DiaComp Funded Abstracts
Program Application Abstract
Role of hepatic estrogen receptor a (Esr1) in the regulation of glucose and lipid metabolism
(Johns Hopkins University)
Summer Student Program
Estrogen action in the liver regulates metabolic function and may contribute in the control of energy homeostasis. Estrogen receptor alpha (Esr1) is the main estrogen receptor in the liver and several studies have suggested that Esr1 plays an important role in the regulation of metabolism in the liver. However, the mechanism by which estrogen functions in the liver is still unclear to date. Our study used both in vivo and ex vivo models to explore the role of Esr1 in the regulation of glucose and lipid metabolism in the liver of male mice.

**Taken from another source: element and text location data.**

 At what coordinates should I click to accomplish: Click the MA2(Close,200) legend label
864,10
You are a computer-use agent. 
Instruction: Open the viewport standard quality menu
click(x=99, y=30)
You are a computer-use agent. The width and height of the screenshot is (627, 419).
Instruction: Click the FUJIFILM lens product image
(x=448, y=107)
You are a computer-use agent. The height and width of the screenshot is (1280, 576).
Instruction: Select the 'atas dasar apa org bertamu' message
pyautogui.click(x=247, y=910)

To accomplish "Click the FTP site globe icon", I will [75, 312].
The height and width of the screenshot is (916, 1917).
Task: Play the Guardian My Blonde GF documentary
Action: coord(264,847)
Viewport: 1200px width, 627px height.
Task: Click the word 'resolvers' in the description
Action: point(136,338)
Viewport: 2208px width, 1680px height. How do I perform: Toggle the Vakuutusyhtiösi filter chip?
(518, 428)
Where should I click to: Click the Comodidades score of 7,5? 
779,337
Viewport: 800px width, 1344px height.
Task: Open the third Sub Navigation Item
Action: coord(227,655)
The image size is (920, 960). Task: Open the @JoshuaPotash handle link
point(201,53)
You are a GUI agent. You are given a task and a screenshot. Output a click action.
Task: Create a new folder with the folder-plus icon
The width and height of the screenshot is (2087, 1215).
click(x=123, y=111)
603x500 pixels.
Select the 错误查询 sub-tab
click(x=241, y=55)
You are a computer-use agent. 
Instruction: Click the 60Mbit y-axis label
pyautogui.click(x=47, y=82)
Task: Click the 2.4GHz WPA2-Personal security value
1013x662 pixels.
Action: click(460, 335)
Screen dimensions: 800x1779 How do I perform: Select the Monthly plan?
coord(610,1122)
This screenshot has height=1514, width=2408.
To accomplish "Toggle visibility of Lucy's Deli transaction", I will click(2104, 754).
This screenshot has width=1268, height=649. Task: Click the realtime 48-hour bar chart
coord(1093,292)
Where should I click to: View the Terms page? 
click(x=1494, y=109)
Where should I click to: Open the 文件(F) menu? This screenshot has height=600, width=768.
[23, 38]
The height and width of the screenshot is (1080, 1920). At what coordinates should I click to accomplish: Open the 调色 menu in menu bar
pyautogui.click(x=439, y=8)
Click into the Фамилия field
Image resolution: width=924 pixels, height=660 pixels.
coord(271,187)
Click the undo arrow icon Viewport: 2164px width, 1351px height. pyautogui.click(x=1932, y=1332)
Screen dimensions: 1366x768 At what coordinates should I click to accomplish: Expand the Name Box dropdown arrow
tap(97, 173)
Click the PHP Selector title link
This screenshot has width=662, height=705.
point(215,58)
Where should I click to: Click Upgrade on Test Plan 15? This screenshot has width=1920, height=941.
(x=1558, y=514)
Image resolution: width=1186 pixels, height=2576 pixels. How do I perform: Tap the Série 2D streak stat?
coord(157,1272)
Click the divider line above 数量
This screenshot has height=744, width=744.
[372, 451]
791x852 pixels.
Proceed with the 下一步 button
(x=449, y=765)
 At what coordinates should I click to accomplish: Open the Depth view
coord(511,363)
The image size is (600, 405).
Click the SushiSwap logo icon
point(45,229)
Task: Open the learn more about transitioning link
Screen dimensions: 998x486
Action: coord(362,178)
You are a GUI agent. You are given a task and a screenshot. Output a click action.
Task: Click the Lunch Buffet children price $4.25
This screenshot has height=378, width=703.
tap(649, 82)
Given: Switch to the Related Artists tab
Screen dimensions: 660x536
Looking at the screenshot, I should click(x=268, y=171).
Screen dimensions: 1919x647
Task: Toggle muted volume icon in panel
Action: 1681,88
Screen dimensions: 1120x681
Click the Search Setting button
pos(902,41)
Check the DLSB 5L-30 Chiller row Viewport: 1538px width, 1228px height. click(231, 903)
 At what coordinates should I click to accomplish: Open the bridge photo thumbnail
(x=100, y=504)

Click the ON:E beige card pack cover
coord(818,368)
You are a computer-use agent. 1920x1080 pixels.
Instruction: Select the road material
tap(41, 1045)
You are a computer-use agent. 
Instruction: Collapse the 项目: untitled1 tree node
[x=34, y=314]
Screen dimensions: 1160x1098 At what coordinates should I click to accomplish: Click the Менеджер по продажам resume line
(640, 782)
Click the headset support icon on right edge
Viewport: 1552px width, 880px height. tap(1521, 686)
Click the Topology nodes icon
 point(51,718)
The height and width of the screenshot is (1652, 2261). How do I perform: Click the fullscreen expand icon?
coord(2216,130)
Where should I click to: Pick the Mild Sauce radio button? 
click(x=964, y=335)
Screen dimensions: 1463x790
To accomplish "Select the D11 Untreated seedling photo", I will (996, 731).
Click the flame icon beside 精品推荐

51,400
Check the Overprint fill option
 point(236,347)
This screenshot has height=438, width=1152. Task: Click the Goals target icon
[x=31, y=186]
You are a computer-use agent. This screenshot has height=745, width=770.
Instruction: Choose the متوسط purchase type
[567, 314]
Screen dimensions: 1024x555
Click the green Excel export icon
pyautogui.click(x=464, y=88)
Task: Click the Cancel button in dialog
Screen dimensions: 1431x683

A male mouse model with specific liver Esr1 knockout (LERKO) was produced by injection of a CRE recombinase expressing AAV8 vector into the tail vein of male floxed Esr1 mice. While glucose and insulin tolerance were normal, we observed an increased in gluconeogenic activity in the LERKO mice compared to control. Messenger RNA (mRNA) levels of gluconeogenic genes such as Pck-1, G6p and Pgc-1a were increased in LERKO mice relative to controls. Using a primary hepatocyte culture model, we found that estrogen directly inhibits gluconeogenic gene mRNA levels through Esr1. To begin to assess lipogenic capacity of the liver, we measured expression of Fas and Acc and found an increase in the liver in LERKO compared to control mice. Accompanying these results, we found an increase in fatty acid deposits in the liver as measured with Oil Red O staining. Also, we observed an increase in hepatic triglyceride levels in the LERKO mice when compared to control. To further evaluate metabolic function, we used the CLAMS metabolic phenotyping system to measure basal metabolic rate, locomotor activity and feeding as well as to calculate the respiratory exchange rate (RER). We found that both basal metabolic rate and feeding were lower for the LERKO group than for controls. Also, the respiratory exchange rate was significantly lower in LERKO mice than in controls suggesting an increase in fat metabolism. This data suggests that E2/Esr1 signaling plays a critical role in hepatic glucose and lipid metabolism.